### Screenshot and document pointing data

****************************************

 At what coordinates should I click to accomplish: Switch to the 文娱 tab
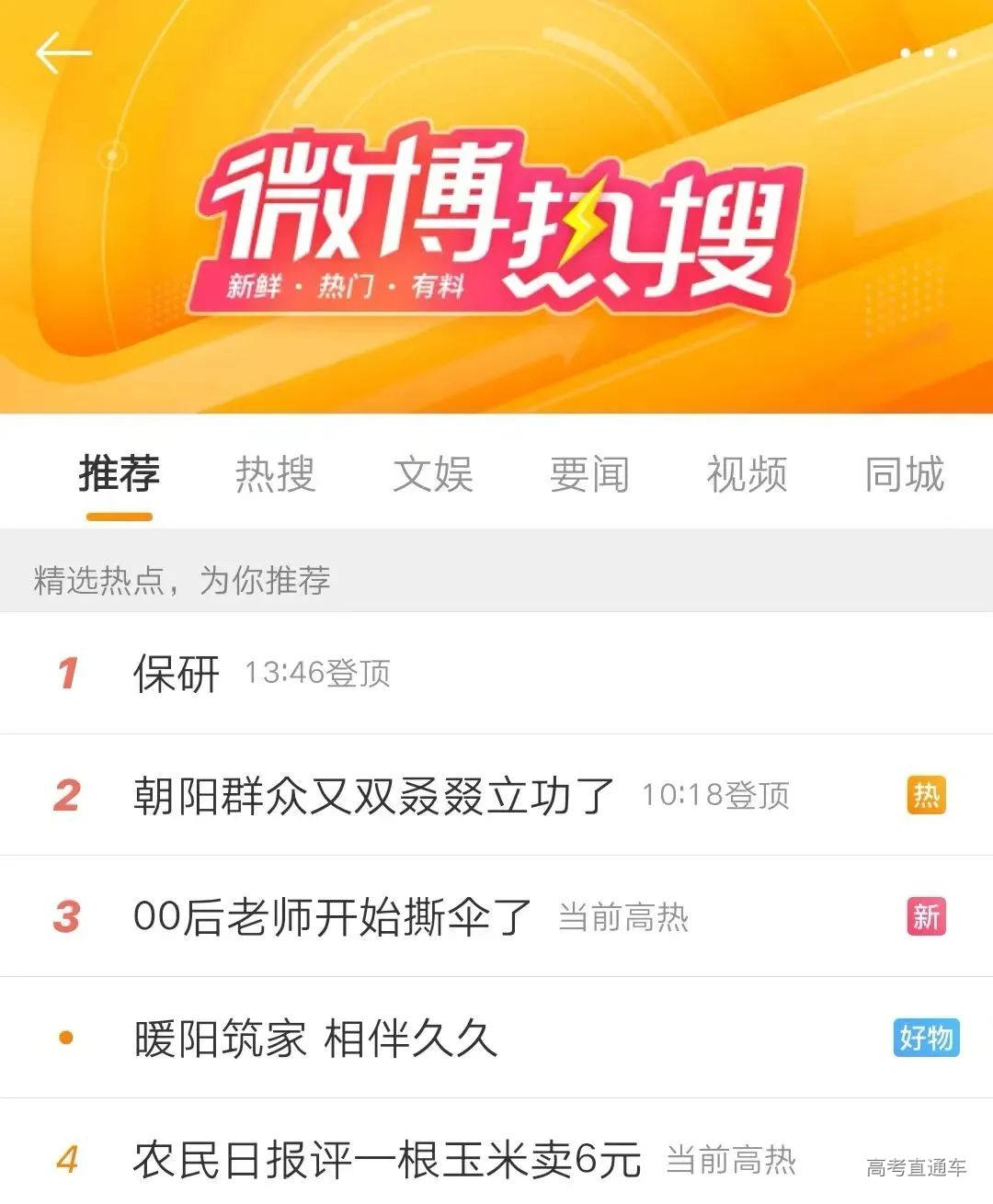click(432, 474)
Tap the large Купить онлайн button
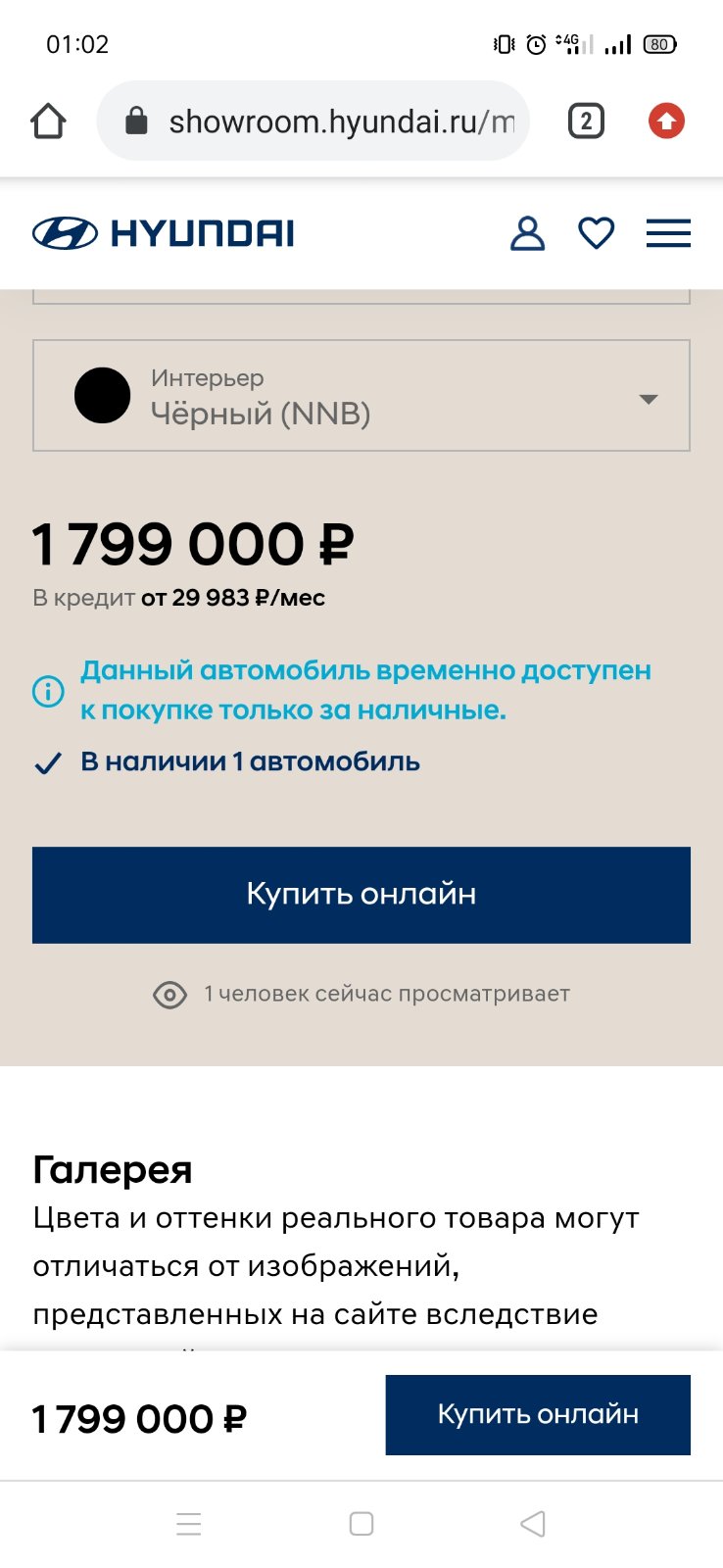 pos(362,895)
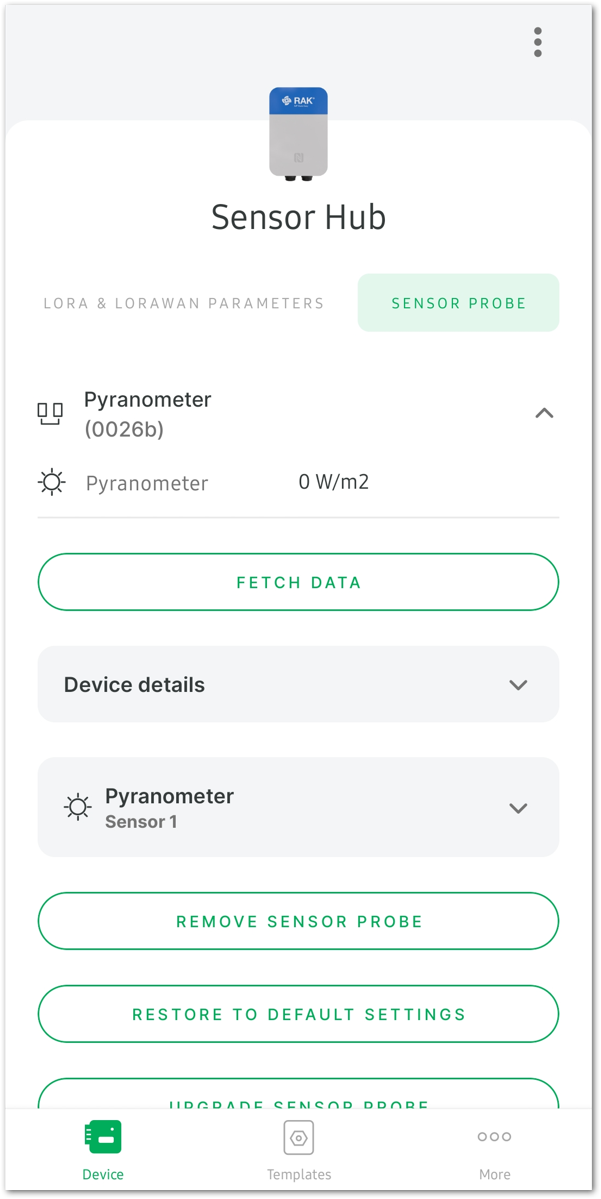Go to the Device tab

click(103, 1151)
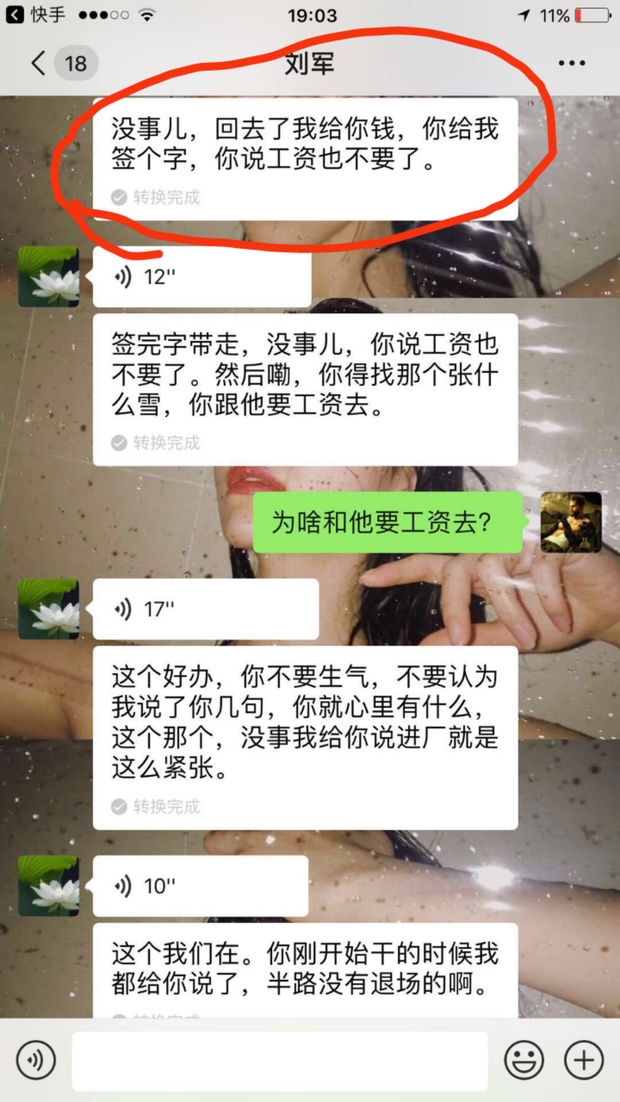Open the plus attachment menu

pyautogui.click(x=584, y=1060)
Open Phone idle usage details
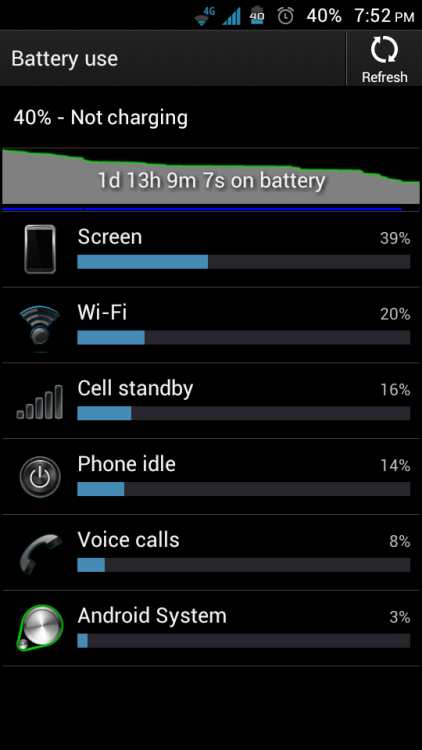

****************************************

### Task instructions
Transcribe every entry above word for word, leaving out the pictures.

### Exercise output
 At what coordinates should I click to accomplish: Switch to the 文娱 tab
click(432, 474)
Tap the large Купить онлайн button
 pos(362,895)
Go to the Device tab

click(103, 1151)
Open the plus attachment menu

pyautogui.click(x=584, y=1060)
Open Phone idle usage details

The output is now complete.